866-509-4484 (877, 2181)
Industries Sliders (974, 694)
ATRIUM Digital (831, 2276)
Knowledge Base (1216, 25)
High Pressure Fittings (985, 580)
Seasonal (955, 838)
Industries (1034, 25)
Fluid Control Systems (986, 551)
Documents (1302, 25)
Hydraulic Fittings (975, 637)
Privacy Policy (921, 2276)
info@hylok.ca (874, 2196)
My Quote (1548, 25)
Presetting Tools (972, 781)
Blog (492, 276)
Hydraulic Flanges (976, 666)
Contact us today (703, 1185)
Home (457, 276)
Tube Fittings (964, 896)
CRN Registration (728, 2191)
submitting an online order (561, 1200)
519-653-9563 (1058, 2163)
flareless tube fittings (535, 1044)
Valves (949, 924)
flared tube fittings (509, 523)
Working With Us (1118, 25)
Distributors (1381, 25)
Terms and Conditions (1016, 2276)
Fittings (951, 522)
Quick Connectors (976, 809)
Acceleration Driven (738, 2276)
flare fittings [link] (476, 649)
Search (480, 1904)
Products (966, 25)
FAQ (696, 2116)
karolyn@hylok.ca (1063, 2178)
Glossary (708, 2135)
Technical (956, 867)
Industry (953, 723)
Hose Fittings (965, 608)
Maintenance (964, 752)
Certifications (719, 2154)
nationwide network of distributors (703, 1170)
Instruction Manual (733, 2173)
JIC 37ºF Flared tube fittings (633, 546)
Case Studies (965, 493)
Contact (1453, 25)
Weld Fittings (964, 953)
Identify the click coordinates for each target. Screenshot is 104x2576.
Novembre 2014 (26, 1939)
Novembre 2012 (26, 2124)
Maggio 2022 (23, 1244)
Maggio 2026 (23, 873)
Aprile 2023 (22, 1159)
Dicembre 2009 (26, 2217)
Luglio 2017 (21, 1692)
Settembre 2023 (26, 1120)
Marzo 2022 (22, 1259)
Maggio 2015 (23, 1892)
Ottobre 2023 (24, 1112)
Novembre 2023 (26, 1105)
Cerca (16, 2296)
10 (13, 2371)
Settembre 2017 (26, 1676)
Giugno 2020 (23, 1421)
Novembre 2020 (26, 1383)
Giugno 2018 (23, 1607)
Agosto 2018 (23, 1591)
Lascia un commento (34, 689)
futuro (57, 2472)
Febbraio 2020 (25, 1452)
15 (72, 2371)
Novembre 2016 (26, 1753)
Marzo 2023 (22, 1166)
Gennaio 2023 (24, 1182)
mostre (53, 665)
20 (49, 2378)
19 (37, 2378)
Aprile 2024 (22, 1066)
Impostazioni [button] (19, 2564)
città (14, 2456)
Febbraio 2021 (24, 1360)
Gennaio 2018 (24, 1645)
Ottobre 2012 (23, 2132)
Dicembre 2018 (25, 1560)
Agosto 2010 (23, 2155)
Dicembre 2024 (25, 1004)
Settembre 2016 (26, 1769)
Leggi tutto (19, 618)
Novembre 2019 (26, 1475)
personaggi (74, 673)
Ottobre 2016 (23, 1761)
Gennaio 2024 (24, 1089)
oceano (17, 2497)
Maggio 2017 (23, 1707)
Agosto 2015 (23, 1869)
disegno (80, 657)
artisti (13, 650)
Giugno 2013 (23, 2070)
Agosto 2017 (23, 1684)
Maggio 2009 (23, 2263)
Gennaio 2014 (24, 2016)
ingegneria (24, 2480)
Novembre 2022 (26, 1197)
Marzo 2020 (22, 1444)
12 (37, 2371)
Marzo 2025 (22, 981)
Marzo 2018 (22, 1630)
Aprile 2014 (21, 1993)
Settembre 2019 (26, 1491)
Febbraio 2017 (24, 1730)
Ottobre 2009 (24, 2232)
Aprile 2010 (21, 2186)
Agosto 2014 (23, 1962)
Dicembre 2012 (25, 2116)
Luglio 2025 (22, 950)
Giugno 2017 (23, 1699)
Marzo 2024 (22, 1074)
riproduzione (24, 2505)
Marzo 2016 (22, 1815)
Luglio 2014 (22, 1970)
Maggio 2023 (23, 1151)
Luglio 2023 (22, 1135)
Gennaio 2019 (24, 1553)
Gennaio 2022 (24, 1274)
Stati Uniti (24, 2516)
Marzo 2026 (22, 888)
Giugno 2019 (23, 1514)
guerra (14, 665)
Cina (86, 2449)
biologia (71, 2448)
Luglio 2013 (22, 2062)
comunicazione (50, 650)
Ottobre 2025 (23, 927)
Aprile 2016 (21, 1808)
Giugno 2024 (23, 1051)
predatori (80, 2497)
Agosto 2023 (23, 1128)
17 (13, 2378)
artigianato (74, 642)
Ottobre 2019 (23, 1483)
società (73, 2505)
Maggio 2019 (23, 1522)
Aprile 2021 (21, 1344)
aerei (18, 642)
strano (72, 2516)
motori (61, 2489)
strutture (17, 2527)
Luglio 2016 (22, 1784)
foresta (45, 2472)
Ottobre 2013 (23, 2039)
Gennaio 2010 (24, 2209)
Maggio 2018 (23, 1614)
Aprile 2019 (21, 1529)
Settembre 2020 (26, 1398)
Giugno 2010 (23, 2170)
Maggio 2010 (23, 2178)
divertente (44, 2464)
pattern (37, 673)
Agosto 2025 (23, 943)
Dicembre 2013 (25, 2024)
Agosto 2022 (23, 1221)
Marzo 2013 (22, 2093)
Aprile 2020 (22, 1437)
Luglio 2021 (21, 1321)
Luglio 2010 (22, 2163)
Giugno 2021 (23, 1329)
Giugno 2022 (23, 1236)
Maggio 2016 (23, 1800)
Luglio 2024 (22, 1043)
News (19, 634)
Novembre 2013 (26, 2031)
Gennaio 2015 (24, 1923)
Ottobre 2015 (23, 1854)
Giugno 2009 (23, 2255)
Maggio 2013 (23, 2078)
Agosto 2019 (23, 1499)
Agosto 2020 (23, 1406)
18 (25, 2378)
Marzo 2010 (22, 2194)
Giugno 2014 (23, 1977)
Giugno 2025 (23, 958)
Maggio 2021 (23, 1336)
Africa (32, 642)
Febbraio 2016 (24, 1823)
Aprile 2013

○ ○ ○

### Problem to work on
Write out exactly the lines that fall from the line with "Ottobre 2013 (23, 2039)" to the line with "Marzo 2013 (22, 2093)" in the records above, keeping both ends.

### Result
Ottobre 2013 (23, 2039)
Gennaio 2010 (24, 2209)
Maggio 2018 (23, 1614)
Aprile 2019 (21, 1529)
Settembre 2020 (26, 1398)
Giugno 2010 (23, 2170)
Maggio 2010 (23, 2178)
divertente (44, 2464)
pattern (37, 673)
Agosto 2025 (23, 943)
Dicembre 2013 (25, 2024)
Agosto 2022 (23, 1221)
Marzo 2013 (22, 2093)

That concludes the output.